Without any pictures, reproduce exactly the lines running from the line containing "Task: Click the" through the end of the entries.

SUPPLIED RECORDS START

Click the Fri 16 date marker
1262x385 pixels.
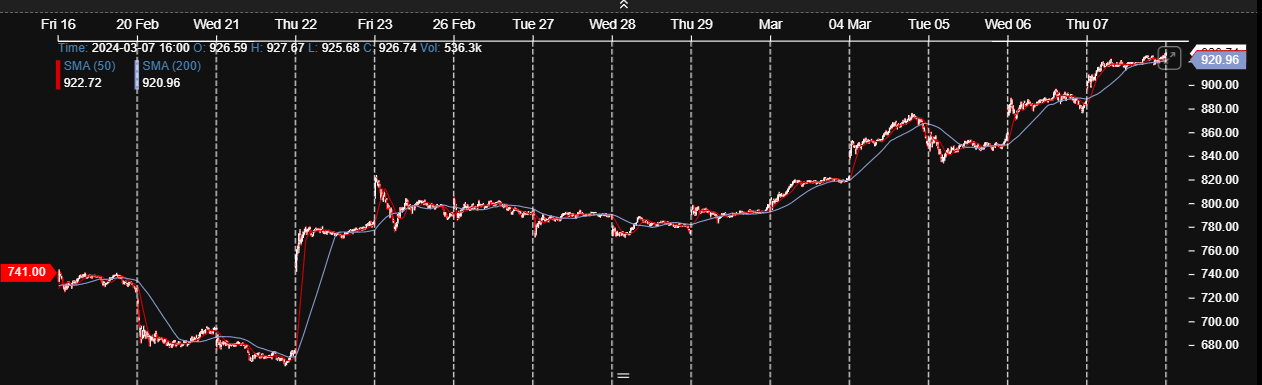[58, 23]
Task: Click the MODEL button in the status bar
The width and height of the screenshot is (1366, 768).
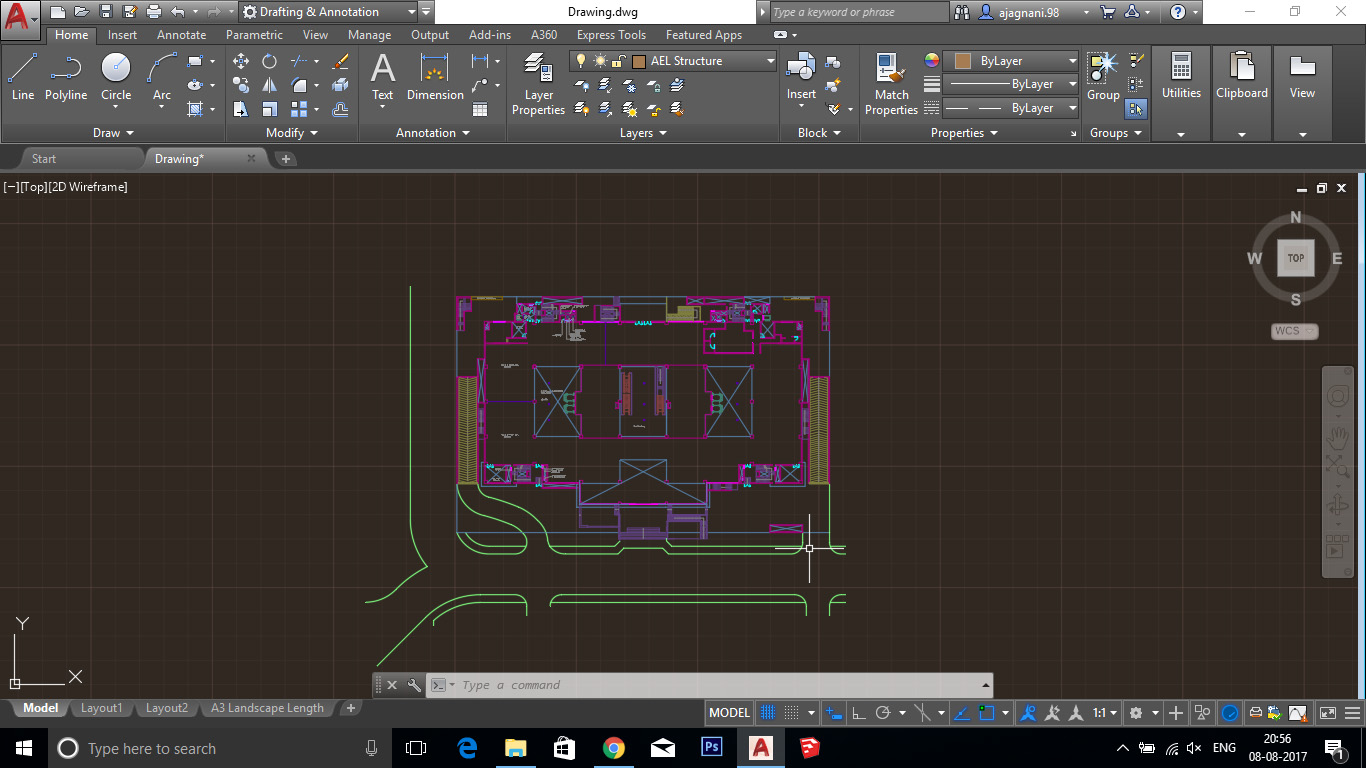Action: click(x=728, y=712)
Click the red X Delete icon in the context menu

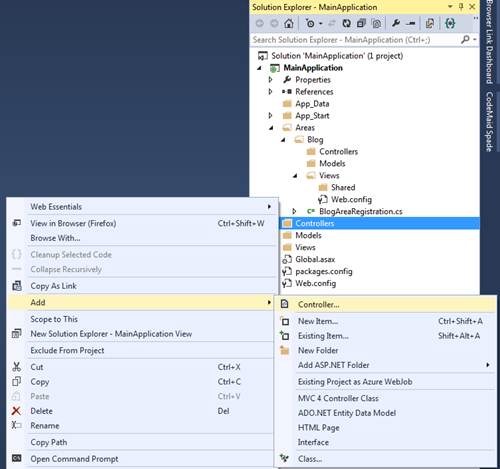(x=16, y=411)
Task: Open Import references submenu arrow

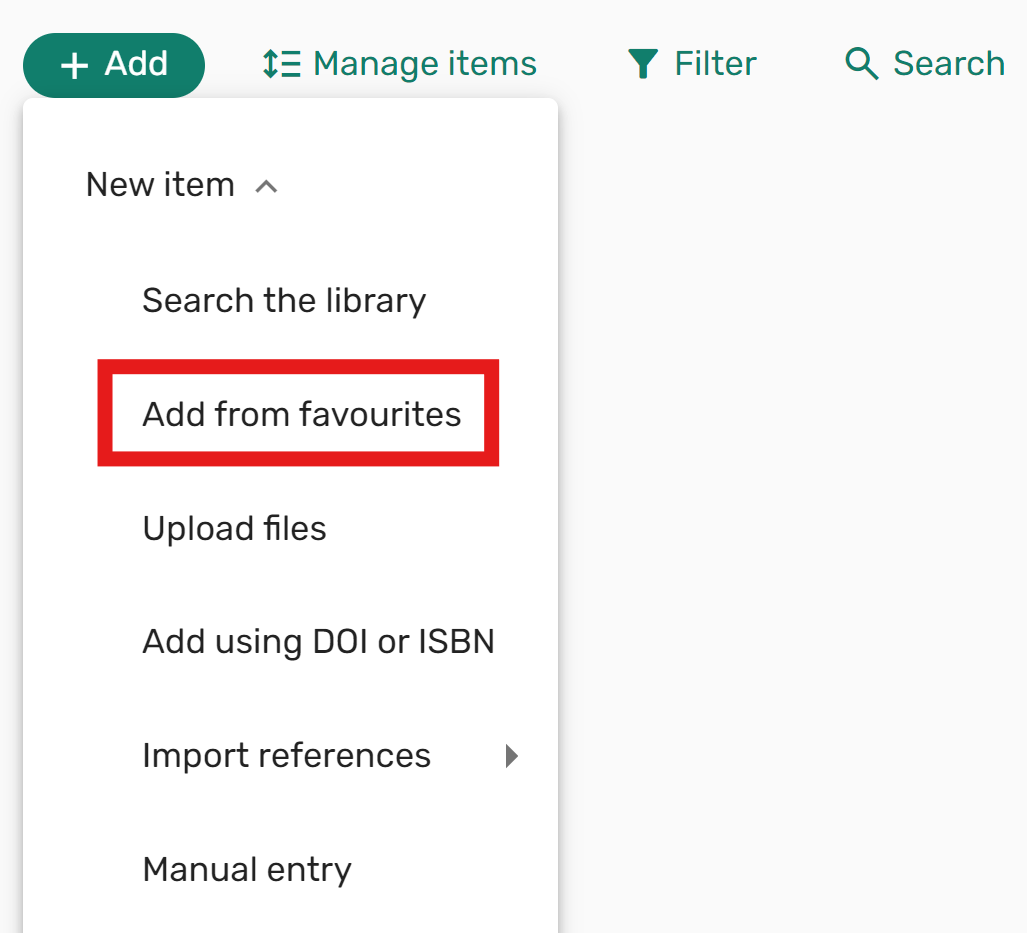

SUPPLIED RECORDS END

→ OUTPUT FOR THIS EXERCISE:
Task: Click the MODEL button in the status bar
The width and height of the screenshot is (1366, 768).
Action: click(x=728, y=712)
Click the red X Delete icon in the context menu

(x=16, y=411)
Task: Open Import references submenu arrow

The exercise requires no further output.